##### EXERCISE DATA #####

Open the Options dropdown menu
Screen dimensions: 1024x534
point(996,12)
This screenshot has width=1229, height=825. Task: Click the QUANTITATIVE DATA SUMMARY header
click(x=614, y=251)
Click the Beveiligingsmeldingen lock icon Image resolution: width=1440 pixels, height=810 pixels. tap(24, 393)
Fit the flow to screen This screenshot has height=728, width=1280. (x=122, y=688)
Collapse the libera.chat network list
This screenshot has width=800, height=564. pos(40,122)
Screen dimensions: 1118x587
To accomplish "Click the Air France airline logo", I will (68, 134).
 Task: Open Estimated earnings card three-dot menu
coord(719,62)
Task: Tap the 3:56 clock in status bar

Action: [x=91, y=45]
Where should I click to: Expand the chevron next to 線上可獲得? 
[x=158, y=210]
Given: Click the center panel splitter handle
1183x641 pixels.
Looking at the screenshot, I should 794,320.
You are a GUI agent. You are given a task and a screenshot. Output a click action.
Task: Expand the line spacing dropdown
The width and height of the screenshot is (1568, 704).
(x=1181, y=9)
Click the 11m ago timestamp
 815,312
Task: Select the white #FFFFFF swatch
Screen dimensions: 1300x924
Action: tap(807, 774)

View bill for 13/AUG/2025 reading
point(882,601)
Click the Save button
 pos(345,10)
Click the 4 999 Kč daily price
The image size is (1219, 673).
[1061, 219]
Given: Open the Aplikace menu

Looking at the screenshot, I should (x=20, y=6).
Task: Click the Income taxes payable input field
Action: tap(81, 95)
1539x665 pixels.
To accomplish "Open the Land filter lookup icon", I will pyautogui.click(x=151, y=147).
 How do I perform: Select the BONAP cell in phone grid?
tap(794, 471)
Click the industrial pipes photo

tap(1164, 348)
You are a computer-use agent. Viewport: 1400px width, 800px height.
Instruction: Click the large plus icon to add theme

#####

◆ SHORT TASK:
Reproduce all of the records above, changing every occurrence of "Screen dimensions" to "Display size" and leaving everything else as it stands.

◆ WORKED SOLUTION:
Open the Options dropdown menu
Display size: 1024x534
point(996,12)
This screenshot has width=1229, height=825. Task: Click the QUANTITATIVE DATA SUMMARY header
click(x=614, y=251)
Click the Beveiligingsmeldingen lock icon Image resolution: width=1440 pixels, height=810 pixels. tap(24, 393)
Fit the flow to screen This screenshot has height=728, width=1280. (x=122, y=688)
Collapse the libera.chat network list
This screenshot has width=800, height=564. pos(40,122)
Display size: 1118x587
To accomplish "Click the Air France airline logo", I will (68, 134).
 Task: Open Estimated earnings card three-dot menu
coord(719,62)
Task: Tap the 3:56 clock in status bar

Action: [x=91, y=45]
Where should I click to: Expand the chevron next to 線上可獲得? 
[x=158, y=210]
Given: Click the center panel splitter handle
1183x641 pixels.
Looking at the screenshot, I should 794,320.
You are a GUI agent. You are given a task and a screenshot. Output a click action.
Task: Expand the line spacing dropdown
The width and height of the screenshot is (1568, 704).
(x=1181, y=9)
Click the 11m ago timestamp
 815,312
Task: Select the white #FFFFFF swatch
Display size: 1300x924
Action: tap(807, 774)

View bill for 13/AUG/2025 reading
point(882,601)
Click the Save button
 pos(345,10)
Click the 4 999 Kč daily price
The image size is (1219, 673).
[1061, 219]
Given: Open the Aplikace menu

Looking at the screenshot, I should (x=20, y=6).
Task: Click the Income taxes payable input field
Action: tap(81, 95)
1539x665 pixels.
To accomplish "Open the Land filter lookup icon", I will pyautogui.click(x=151, y=147).
 How do I perform: Select the BONAP cell in phone grid?
tap(794, 471)
Click the industrial pipes photo

tap(1164, 348)
You are a computer-use agent. Viewport: 1400px width, 800px height.
Instruction: Click the large plus icon to add theme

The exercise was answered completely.